Home/Blog/Data Science/Pandas Series in Python
Home/Blog/Data Science/Pandas Series in Python

Pandas Series in Python

izza ahmad
Feb 01, 2024
5 min read

Pandas series is a one-dimensional array structure in the Python library. It contains data of a single data type (e.g. strings, integers, etc.) and has a fixed size that can be manipulated through add or remove functions. Based on its characteristics, Pandas series is commonly compared to the NumPy array. However, what distinguishes Pandas series is that it contains an index label for each element that can be customized according to the requirements. Let’s delve into the details of Pandas series, parameters, and methods, and learn how we can utilize them in our code effectively.

Series syntax#

The complete syntax of a series object is mentioned below.

pandas.Series(data=None, index=None, dtype=None, name=None, copy=False, fastpath=False)

The data parameter is required, while the other parameters are optional.

Parameter

Explanation

data

It represents the data to be stored in the series. This parameter can be an array, list, dictionary, scalar value, or constant.

index

This parameter is optional and represents the labels for the data. If it’s not given, a default index of integers will be used.

dtype

This parameter is also optional and represents the data type of the series. It will automatically infer the type if it’s not provided.

name

This parameter is also optional and represents the name for the series. It is “None” by default.

copy

This parameter is optional and specifies whether or not to copy the data. It is “False” by default.

Note: The fastpath parameter is for internal use only.

The following diagram depicts a diagrammatic representation of a pandas series with the following labels and values.

  • labels = ['a', 'b', 'c', 'd']

  • values = ['maroon', 'navy', 'gray', 'teal']
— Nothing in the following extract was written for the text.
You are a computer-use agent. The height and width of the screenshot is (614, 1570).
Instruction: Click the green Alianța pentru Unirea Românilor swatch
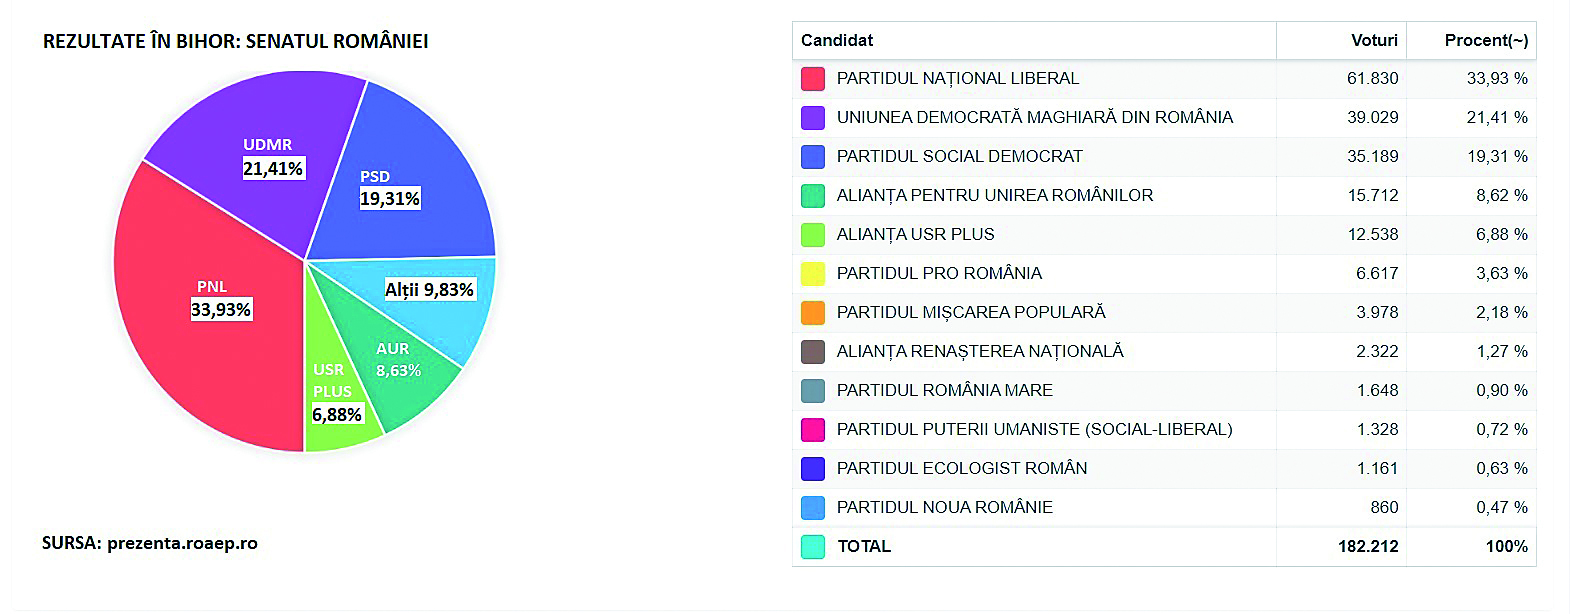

Diagrammatic representation of pandas series
Diagrammatic representation of pandas series

Creating a Pandas series#

There are several ways we create a Pandas series in Python. Let’s discuss each of them in detail.

Method 1: Using a list#

One way to create a Pandas series is by using a Python list.

import pandas as pd
import numpy as np
list_of_numbers = [4, 10, 15, 6, 21, 19,]
series_list = pd.Series(list_of_numbers)
print("Series made using a list: \n")
print(series_list)

Method 2: Using a NumPy array#

Another way to create a Pandas series is by using a NumPy array.

import pandas as pd
import numpy as np
array_of_colors = np.array(['black', 'maroon', 'white', 'navy'])
series_numpy = pd.Series(array_of_colors)
print("Series made using an array: \n")
print(series_numpy)

Method 3: Using a dictionary#

You can also create a Pandas series by using a dictionary.

import pandas as pd
import numpy as np
dict_of_cars = {"1": "Bugatti Veyron", "2": "Aston Martin", "3": "Ferrarri"}
series_dict = pd.Series(dict_of_cars)
print("Series made using a dictionary: \n")
print(series_dict)

Method 4: Using a scalar#

We can also create a Pandas series by using a scalar value.

import pandas as pd
import numpy as np
series_scalar = pd.Series(5, index=['a', 'b', 'c', 'd'])
print("Series made using a scalar: \n")
print(series_scalar)

Method 5: Using an empty series#

We can create an empty Pandas series by not providing any data. Additions can be made afterwards too.

import pandas as pd
import numpy as np
empty_series = pd.Series()
print(empty_series)

Labels#

In a series, labels are crucial for both identifying and accessing data. They help provide a human-readable product so that we can easily refer to specific elements when needed.

Default labeling#

If we don’t specify an index during creation, Pandas assigns default integer labels starting from 0.

import pandas as pd
import numpy as np
default_labels_series = pd.Series([1, 2, 3, 4])
print(default_labels_series)

Custom labeling#

We can assign custom labels to our series either during creation or afterwards.

import pandas as pd
import numpy as np
custom_labels_series = pd.Series([10, 20, 30, 40], index=['label_a', 'label_b', 'label_c', 'label_d'])
print(custom_labels_series)

Indexing#

For any data, locating elements is almost always crucial. Indexing in series involves selecting particular elements based on labels or positions. A few handy techniques and methods for series indexing are mentioned below.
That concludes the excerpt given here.